Our First Christmas Tree, by Martin Noland

Dedicated to my great-great-great-grandparents Heinrich Ludwig Hoelter and Maria Elsabein Bohning

Did you know that the use of Christmas trees in American churches was an innovation of the Rev. Heinrich Christian Schwan (1819-1905), pastor at Zion Lutheran Church in Cleveland, Ohio, a member of the Missouri Synod (then known as Die Deutsche Evangelisch-Lutherische Synode von Missouri, Ohio, und andern Staaten)? Schwan later became the third president of the Missouri Synod (1878-99).

The story is told well by a 1956 television program, “Our First Christmas Tree,” now available on the Internet here:

As you make your preparations for Christmas, have your family sit down by the computer monitor and watch this black and white TV program. It takes about 25 minutes and is perfectly suited for children.

The TV program is historically accurate, except for a few minor details and one competing claim for being the very first Christmas tree in a church in North America. The conflict that Pastor Schwan and his members endured was real and the drama in the TV program catches the real spirit of it. When you watch the program, you will realize that Lutherans have not always had a comfortable existence in the United States of America.

Ludwig Feuerbringer adds some more details to the historic event: Schwan was the first one to introduce the Christmas tree in church and this took place in the fifties in Cleveland. It caused a real sensation in the city. To some extent it became the talk of the town. In those days of very pronounced Reformed, unliturgical ideas, it was considered almost a sacrilege that a special day aside from the Puritan Sabbath should be observed in church, and above all things, that the sanctuary should be ‘desecrated’ by the introduction of a Christmas tree, decorated, undoubtedly, in the usual way. Schwan even had constructed the story of Bethlehem in little figures under the Christmas tree, and that especially was regarded as an abomination. Even in factories members of Schwan’s church were accosted, and to some the intimation was given that they could hardly continue in their factory employment if they were in harmony with such execrable practices. (Ludwig Feuerbringer, Eighty Eventful Years [St Louis: CPH, 1944], 248-240).
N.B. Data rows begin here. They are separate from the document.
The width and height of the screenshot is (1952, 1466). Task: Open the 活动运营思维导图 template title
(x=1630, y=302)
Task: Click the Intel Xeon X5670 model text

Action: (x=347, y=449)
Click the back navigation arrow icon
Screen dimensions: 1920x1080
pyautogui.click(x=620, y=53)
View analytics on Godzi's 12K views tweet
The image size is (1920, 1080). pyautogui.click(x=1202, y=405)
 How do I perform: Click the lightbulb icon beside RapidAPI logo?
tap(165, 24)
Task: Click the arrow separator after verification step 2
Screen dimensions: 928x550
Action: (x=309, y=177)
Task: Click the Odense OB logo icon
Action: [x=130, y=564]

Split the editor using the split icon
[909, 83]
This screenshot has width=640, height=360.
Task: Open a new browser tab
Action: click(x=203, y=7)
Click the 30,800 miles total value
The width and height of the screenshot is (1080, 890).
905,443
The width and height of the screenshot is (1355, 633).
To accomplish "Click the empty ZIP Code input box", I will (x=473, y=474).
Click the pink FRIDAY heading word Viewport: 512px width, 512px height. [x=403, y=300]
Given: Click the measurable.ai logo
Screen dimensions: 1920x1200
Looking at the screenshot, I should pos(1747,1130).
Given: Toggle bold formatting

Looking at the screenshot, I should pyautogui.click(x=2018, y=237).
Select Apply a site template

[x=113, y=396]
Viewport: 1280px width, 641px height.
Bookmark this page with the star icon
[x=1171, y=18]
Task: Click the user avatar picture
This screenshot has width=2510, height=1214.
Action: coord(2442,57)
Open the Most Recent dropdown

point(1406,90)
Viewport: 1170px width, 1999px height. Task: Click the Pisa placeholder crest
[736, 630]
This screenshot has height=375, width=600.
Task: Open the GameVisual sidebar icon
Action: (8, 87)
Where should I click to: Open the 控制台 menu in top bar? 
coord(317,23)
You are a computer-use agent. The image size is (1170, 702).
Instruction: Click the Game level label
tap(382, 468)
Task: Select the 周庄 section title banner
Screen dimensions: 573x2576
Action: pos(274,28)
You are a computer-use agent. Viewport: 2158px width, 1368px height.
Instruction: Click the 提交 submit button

In 1851, at the time of its innovation, Zion Lutheran Church was situated where Cleveland Public Hall is located today. A historical marker is present at the corner of Lakeside Avenue and East Sixth Street in Cleveland commemorating the event. Every December a brief commemorative ceremony is held at Pastor Schwan’s grave at Lakeview Cemetery in the Cleveland area (for this year’s service at Lakeview, see here). More information about Zion Lutheran Church and its history can be found here.

Fourteen essays and sermons of Pastor Schwan are available in English, translated by our current president, the Rev. Matthew Harrison and available in the volume At Home in the House of My Fathers available here.

On a personal note, my great-great-great grandparents (named in the dedication above) were members of Zion Lutheran Church in 1851, so this is part of my own family history.

I wish to acknowledge, with a deep measure of gratitude, the Rev. Harold Weber, pastor of Zion Evangelical Lutheran Church in Walsh, Illinois. Pastor Weber and I have been friends for a decade now. He found the online video program “Our First Christmas Tree,” and some other details about the event that I am sharing with you today.

A very blessed Christmas to you all!